25-11-25 Um halb sieben gehen die Nummern aus

Nach 17 Jahren auf dem Schöneberger Hinterhof der Abenteuer verließ das Fahrrad seinen Stellplatz und steht seit Sonntag im Wilmersdorfer Keller der Behaglichkeit. Erstaunlicherweise ist ihm in diesen 17 Jahren nie mehr passiert, als alle neun Jahre einmal ein platter Reifen.

Die Überführung verschaffte uns einige neue Erkenntnisse zur neuen Nachbarschaft. Am besten: Als Madame feststellte, dass hier in der Nähe der gute Bäcker sein muss, er eine Minute später in unser Sichtfeld geriet und sogar am Sonntagnachmittag geöffnet hatte.

Es war ein Sonntag des Prä-Umziehens, ein Montag und Dienstag der Erwerbsarbeit.

Madame bekam eine absehbare historische Rarität: Eine Urkunde, die von einem leibhaftigen BSW-Minister unterschrieben wurde.

Ich las Blogbeiträge der letzten Jahre und bekam meine vagen Erinnerung bestätigt: November ist immer ein besonders nerviger, anstrengender Monat, wo alles Mögliche erledigt werden soll und ich im Zweifel krank bin.

Deshalb ja sparte ich mir dieses Jahr drei Urlaubstage für den November ab vom Munde ab -> auf in ein Hotel mit Lesemöglichkeit, Aussicht, gutem Essen im oder am Haus, Seeluft und einem Schwimmbecken im Haus. Und was passiert: Umzug! Corona! Der November bleibt sich treu.

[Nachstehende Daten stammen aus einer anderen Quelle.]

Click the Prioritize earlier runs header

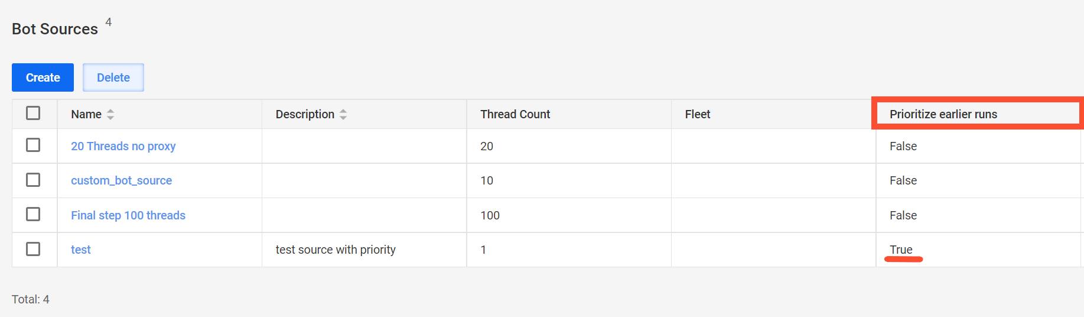(943, 114)
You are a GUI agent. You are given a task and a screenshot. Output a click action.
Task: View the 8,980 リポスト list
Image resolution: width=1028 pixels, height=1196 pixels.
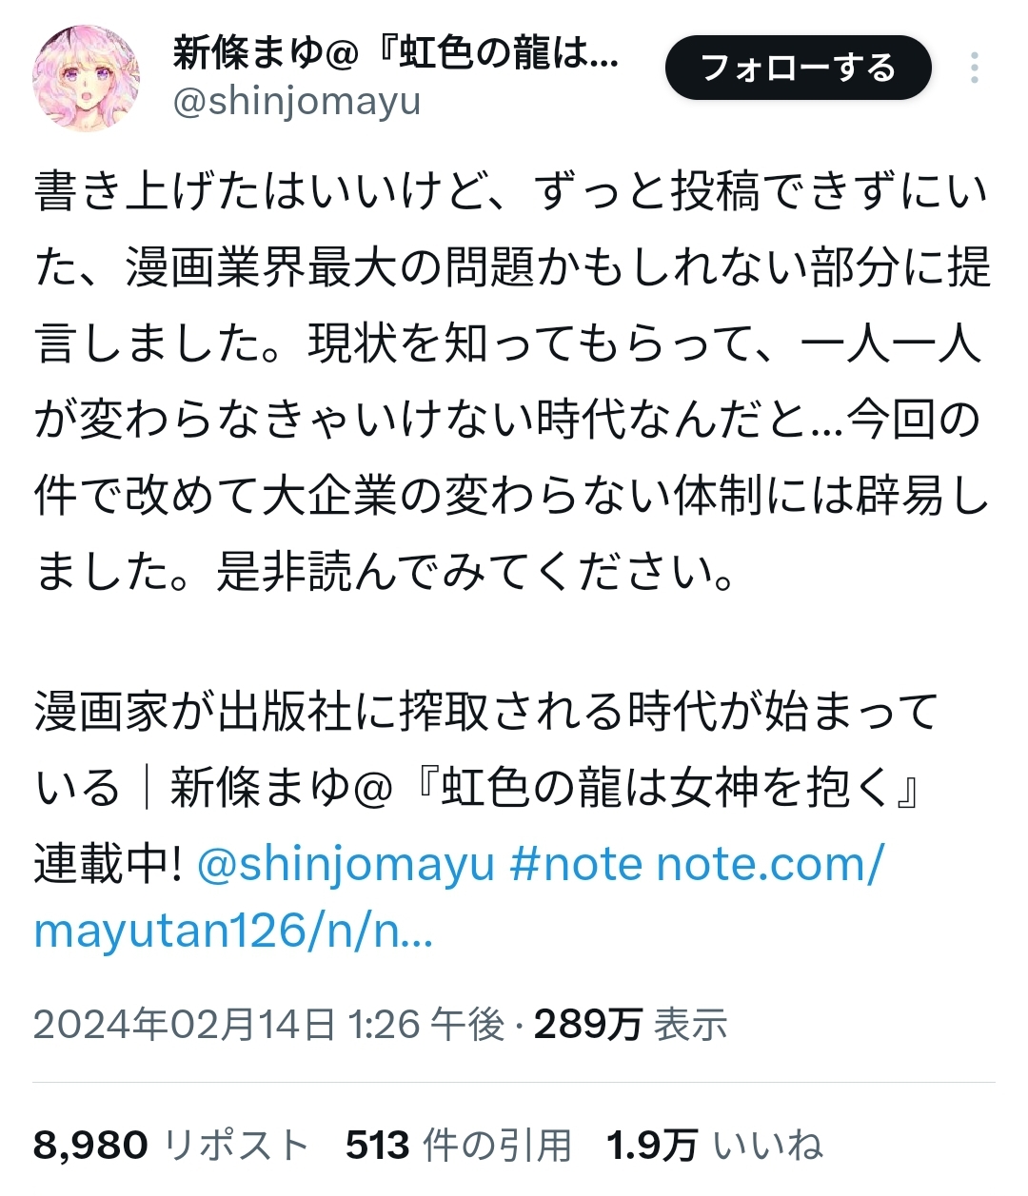(x=171, y=1146)
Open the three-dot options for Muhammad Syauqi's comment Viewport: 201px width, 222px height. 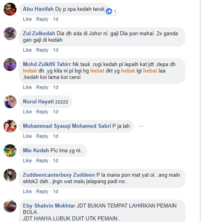click(141, 126)
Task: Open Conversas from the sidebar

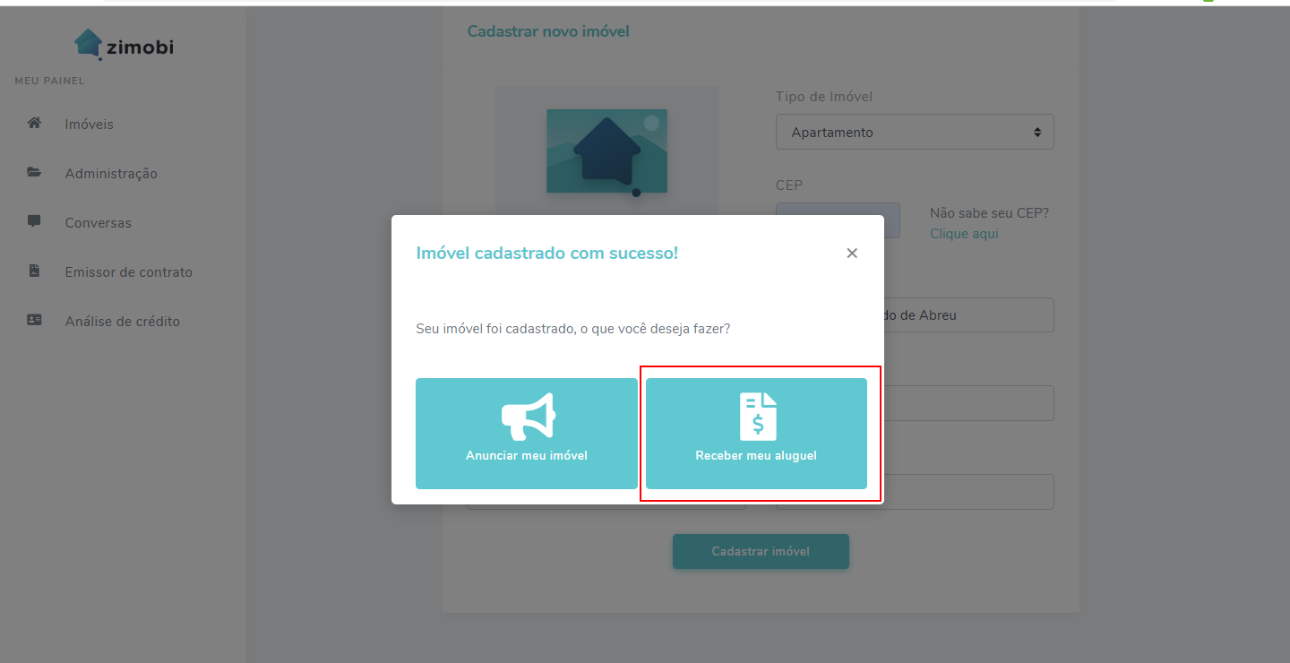Action: [x=98, y=223]
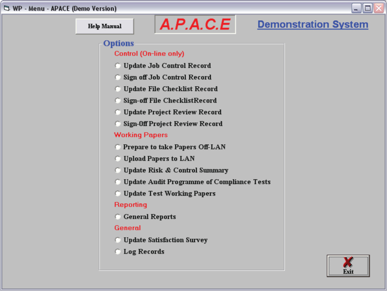Select Sign-Off Project Review Record

(x=118, y=124)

Immerhin werde ich ab Dezember ein 25-Meter-Schwimmbecken und eine Sauna im Haus haben, gutes Essen gibt es in der Nähe und Lesemöglichkeiten natürlich auch. Im nächsten November wird es dann wirklich was mit dem Urlaub!

Aufräumerkenntnisse

Beim gehäuften Ausmisten frage ich mich, was mir wirklich etwas bedeutet – vor allem beim Thema Buch, denn dort verabschiedeten wir die größten Bestände.

Ich stelle fest: Ich behalte sehr viele Klassiker der Philosophie, Soziologie (samt der obskuren Referenzen auf die Niklas Luhmann sich bezieht – crazy stuff!) und Politik. Ich behalte SciFi-Klassiker (Urusla K. Le Guin, Stanislaw Lem, Phil K. Dick) – aber auch überraschend viel eigentlich mittelprächtige Fantasy-Literatur mit der ich mich emotional verbunden fühle. (Michael Moorcock, Rivers of London)

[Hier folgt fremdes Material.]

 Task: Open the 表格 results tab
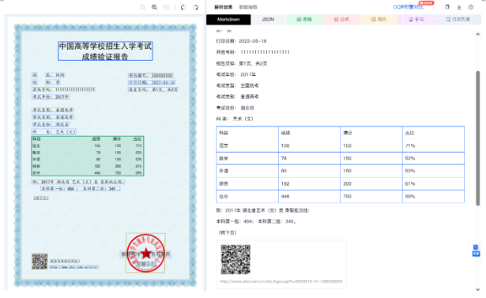tap(304, 19)
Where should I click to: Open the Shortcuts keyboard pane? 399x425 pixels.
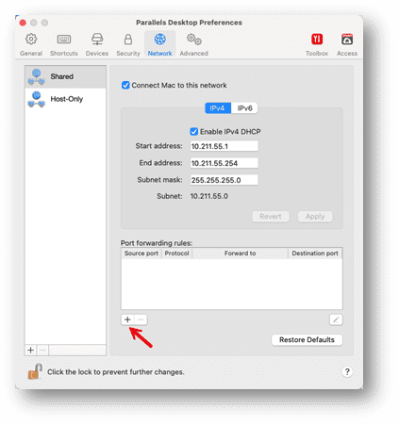64,44
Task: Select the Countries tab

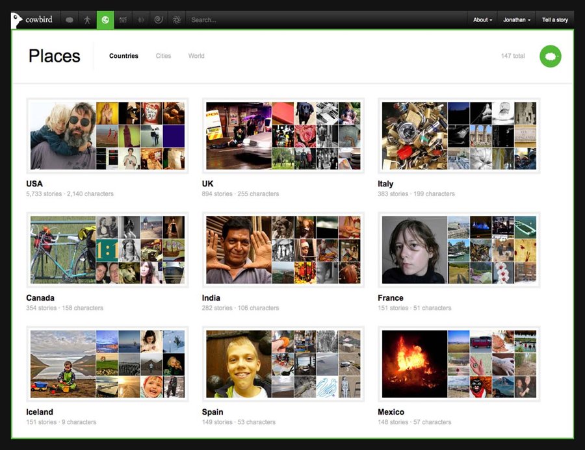Action: 124,56
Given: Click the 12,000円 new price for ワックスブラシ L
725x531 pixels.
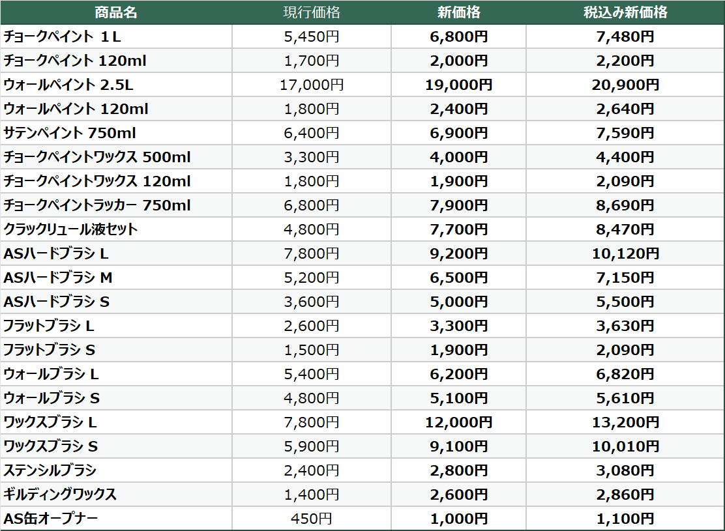Looking at the screenshot, I should tap(458, 422).
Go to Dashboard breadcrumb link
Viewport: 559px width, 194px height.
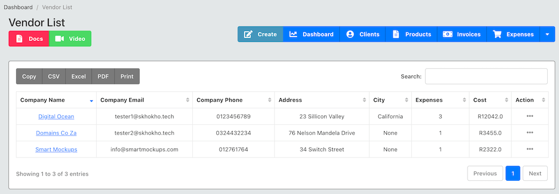pyautogui.click(x=18, y=7)
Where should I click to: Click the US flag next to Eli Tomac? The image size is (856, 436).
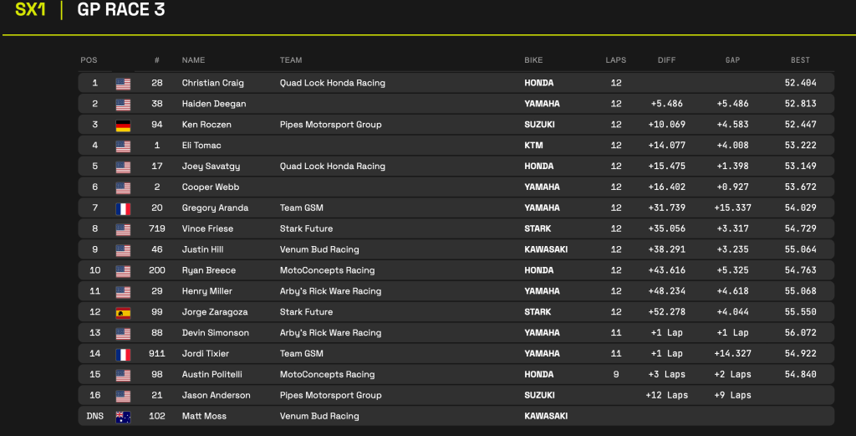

Weiterhin macht mich der Anblick des Bücherregals sehr glücklich, denn jedes einzelne der übrigen Bücher würde ich mich Freude sofort wieder lesen.

Dummerweise führt genau dieses Ausmisten dazu, dass ich nicht voller Spannung das aktuelle Hallodriwesen im Hinterhof beobachten und auswarten kann. Denn wir haben erhöhten Abfallbedarf, der neuste hallodriale Streich, die Müllabfuhr auszusperren, ist also misslich.

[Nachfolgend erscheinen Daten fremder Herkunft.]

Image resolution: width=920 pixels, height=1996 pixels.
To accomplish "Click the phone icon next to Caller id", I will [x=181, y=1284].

Normalerweise würde ich davon ausgehen, dass unsere Hallodris nach spätestens drei Woche jede Lust und Konsequenz für ihren aktuellen Plan wieder verlieren würden und alles so weiterwurschtelt wie bisher.

Aber in drei Wochen sind wir gar nicht mehr da! Und Müll haben wir jetzt! Also redet Madame mit allen greifbaren Nachbarn und versucht ihnen die einfache Wahrheit „Wenn Tor zu, dann keine BSR. Wenn keine BSR, dann Müllberg“ zu erläutern. Und ich stiefelte Montag Morgen um halb sechs, kurz bevor die BSR kommt, unsere vier Altbaustockwerke hinauf und hinunter, um das Tor aufzuschließen.

Same procedure wohl Übermorgen.

Auf den ersten Blick aufgeräumt wie nie, der Hinterhof

Was willst du von mir?

Vergleichweise geordnet trennten wir uns von Küchenbauresten. Wir absolvierten den siebten oder achten IKEA-Besuch in den letzten vier Wochen.. diesmal aber beim Kundenservice. Ich rollerte mit den Küchenteilen nach oben, zog gegen 18:10h meine Nummer K222 und sah, dass die Anzeige bei K192 war. Daneben liefen noch X-, S-, E- und R-Nummern durch – es würde also dauern.

Irgendwann gegen 18:40h stellte IKEA die Nummernausgabe ein. Dafür tauchte ein Mitarbeiter auf, der die Nachkömmlinge händisch managte. Also theoretisch, praktisch schäkerte er mit Kolleg*innen, verzog sich zur Ausgabe, begleitete andere Kund*innen zum Hot Dog Stand, machte also fast alles außer Queue Management.

Die Nachkömmlinge irrten also durch die Gegend, landeten zwangsläufig an den eigentlichen Service-Schaltern und wurden dort auf die Suche nach Mr. Queue Management geschickt.

Bis auf den einen. Der eskalierte gegenüber dem armen Servicemenschen, dass es so alles nicht ginge. Und naja, nachdem er dann zehn Minuten eskaliert hatte, dachte ich, nu is mal gut: Inhaltlich habt ihr wohl alles geklärt, und dass du den armen Menschen von der Arbeit abhältst hilft niemanden. Ich stiefelte in die Szene und redete nun meinerseits energisch auf den eskalierenden jungen Mann ein.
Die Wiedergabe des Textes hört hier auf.